Беспорядочные записи этого, с позволения сказать, дневника сделаны покойным в последние месяцы жизни, уже при мне. Дневника в строгом смысле слова Чиграшов не вел. А так – царапал, левша, как курица лапой, иногда с промежутками в несколько недель всякую всячину – что Бог на душу положит. Скажем: ««Неужто электрическая сила отрицательной частицы должна пройти сквозь всю эту цепь глаголов и отозваться в существительном?» Звук! Фраза замечательно лязгает железом – ясно слышится передернутая цепь!» Или: ««Гаврилиада» кончается шутовской мольбой о ниспослании в будущем безмятежной участи рогоносца. Наверху приняли к сведению». Из той же оперы: «Маяковский хвастал, что не дочитал «Анну Каренину» и так и не узнал, чем у Карениных дело кончилось. Самоубийством, чем же еще». Коллекционирование зловещих писательских обмолвок было пунктиком Чиграшова. Однажды с недобрым оживлением поделившись со мною последними поступлениями, он сконфуженно заметил:
– Легко быть прозорливцем за чужой счет. А чертеж собственной жизни проступит во всей красе лишь тогда, когда тот единственный, кого это всерьез касается, оценить работу чертежника будет уже не в состоянии.
А следом за этими и им подобными наблюдениями литературно-метафизического свойства сплошь и рядом наталкиваешься в «китайской тетради» на чистой воды китайскую же грамоту, вроде «начисления амортизационных отчислений» и арифметических выкладок, имеющих отношение уже ко второй, бухгалтерской профессии классика, а не к бухгалтерии судеб.

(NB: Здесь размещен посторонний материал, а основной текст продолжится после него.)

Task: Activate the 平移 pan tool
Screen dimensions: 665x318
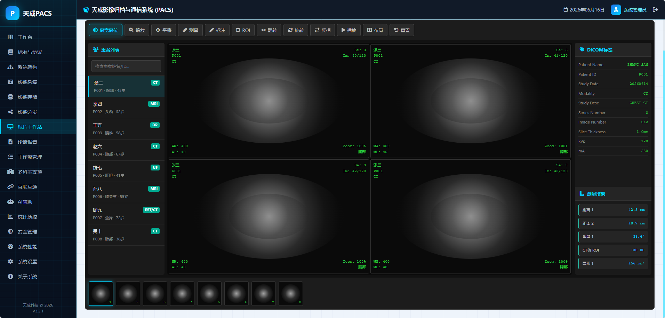Action: coord(163,30)
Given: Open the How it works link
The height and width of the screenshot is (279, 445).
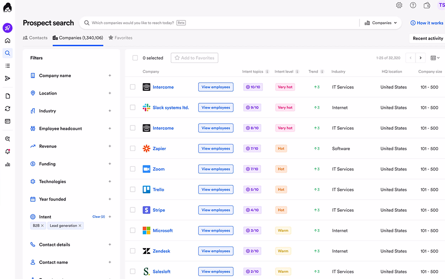Looking at the screenshot, I should pos(427,23).
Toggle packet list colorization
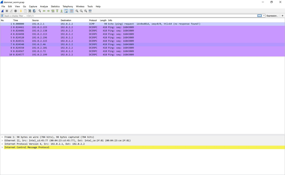The height and width of the screenshot is (175, 285). tap(71, 11)
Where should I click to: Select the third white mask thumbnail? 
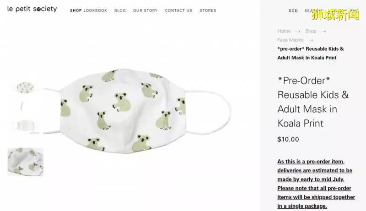pos(26,127)
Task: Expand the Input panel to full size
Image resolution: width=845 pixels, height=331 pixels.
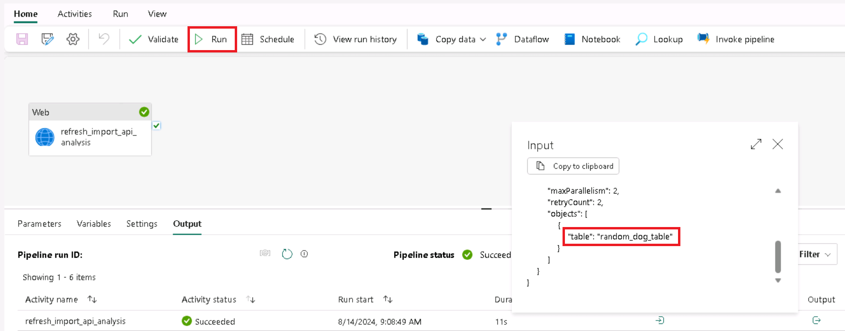Action: pyautogui.click(x=756, y=144)

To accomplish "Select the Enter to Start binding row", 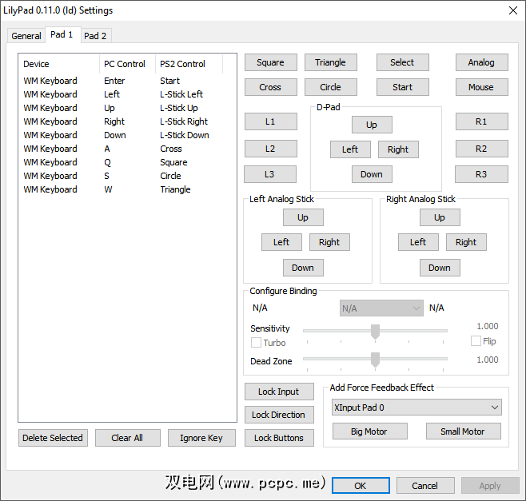I will tap(120, 81).
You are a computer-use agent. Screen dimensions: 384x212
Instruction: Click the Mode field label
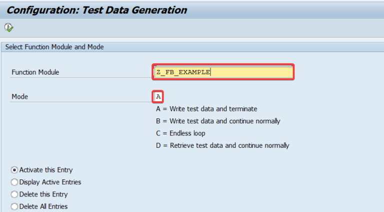[20, 97]
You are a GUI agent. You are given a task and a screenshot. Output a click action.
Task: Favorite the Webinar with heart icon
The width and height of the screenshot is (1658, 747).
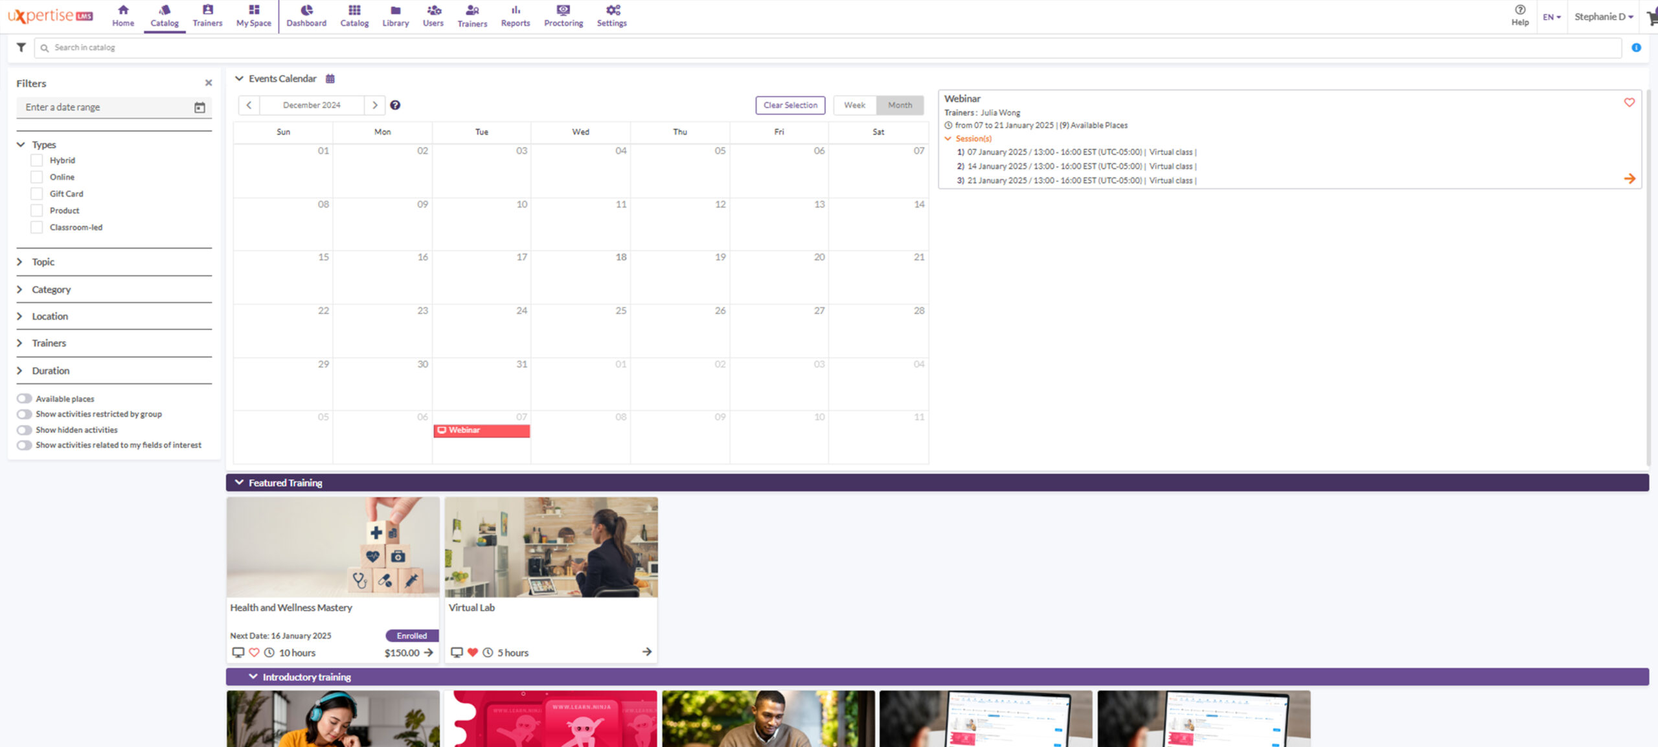point(1630,102)
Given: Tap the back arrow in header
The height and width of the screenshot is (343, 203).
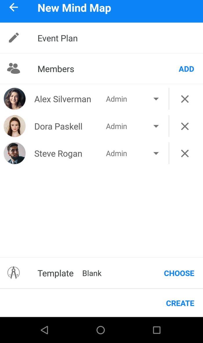Looking at the screenshot, I should [x=14, y=8].
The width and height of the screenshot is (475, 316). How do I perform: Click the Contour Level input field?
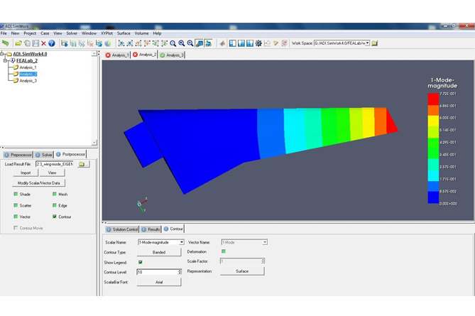pyautogui.click(x=156, y=272)
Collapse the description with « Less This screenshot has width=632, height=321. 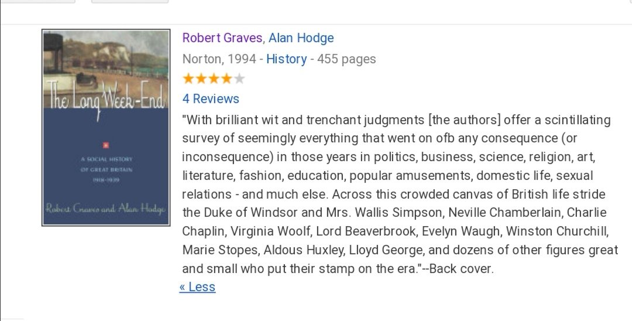click(197, 287)
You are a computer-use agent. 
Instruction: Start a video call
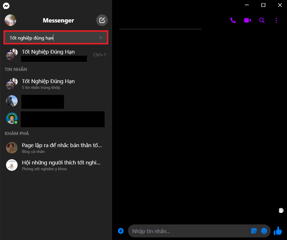click(x=248, y=20)
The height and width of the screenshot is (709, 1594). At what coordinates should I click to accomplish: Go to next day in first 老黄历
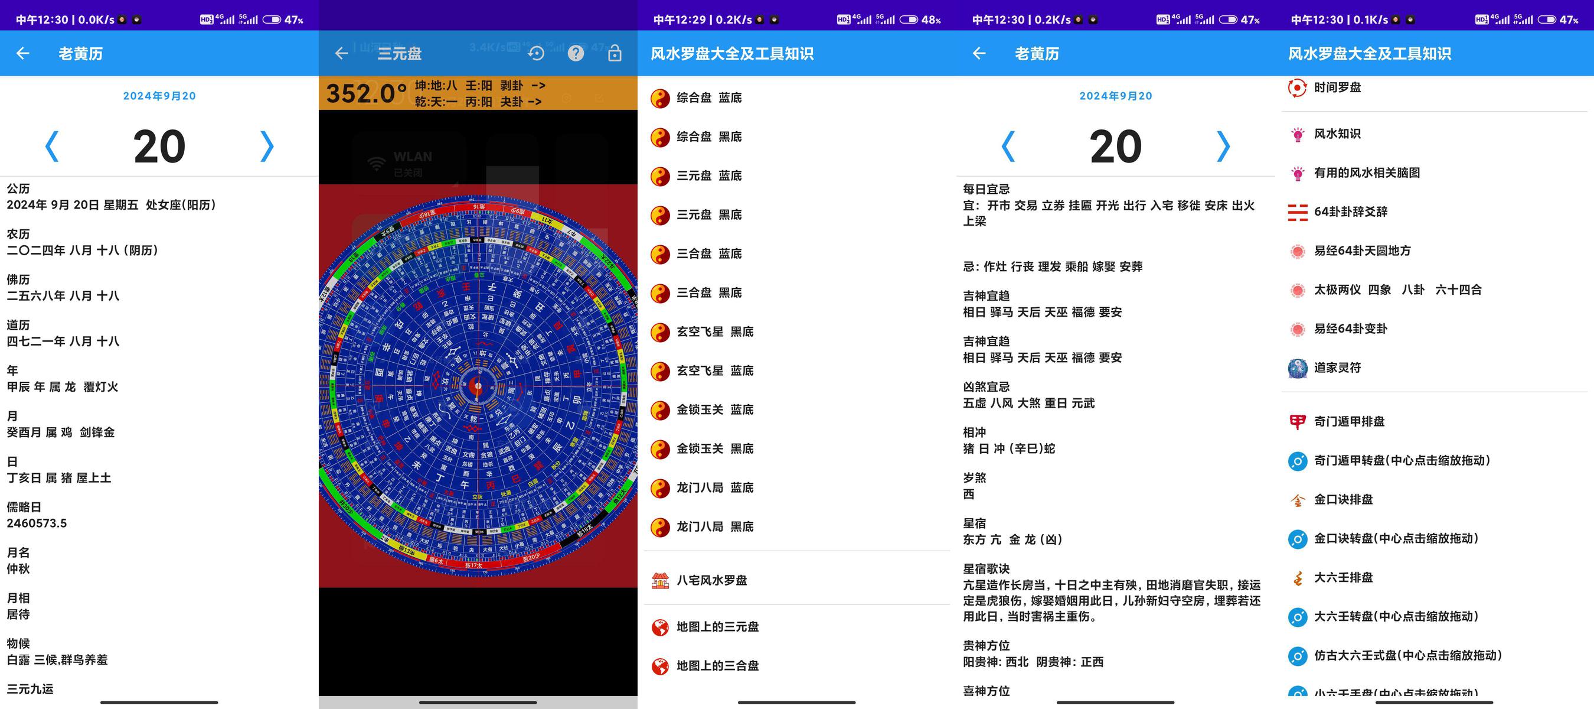[267, 147]
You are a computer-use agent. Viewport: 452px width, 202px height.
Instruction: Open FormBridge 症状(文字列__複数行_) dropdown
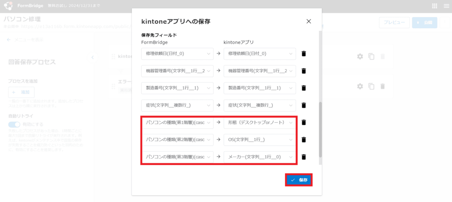point(177,105)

Строкою ниже – рецепт водочной настойки на золотом корне; тут же, бок о бок – приемные часы жэка в Малом Комсомольском переулке, а снизу наползает вкривь и вкось вообще латынь: «Cereus peruvianus monstrosus !». Я был бы не я, не наведи я справок у специалиста. Нет, это не авторское кредо и не девиз с фамильного герба – научное наименование разновидности кактуса, всего лишь. Восклицательный знак поставлен, полагаю, от воодушевления и нетерпения: Чиграшову, видимо, страсть как хотелось редким монстром обзавестись. И снова расписание, на сей раз – пригородных поездов. И в том же духе – подавляющее большинство сумбурных заметок и памяток из «китайской тетради».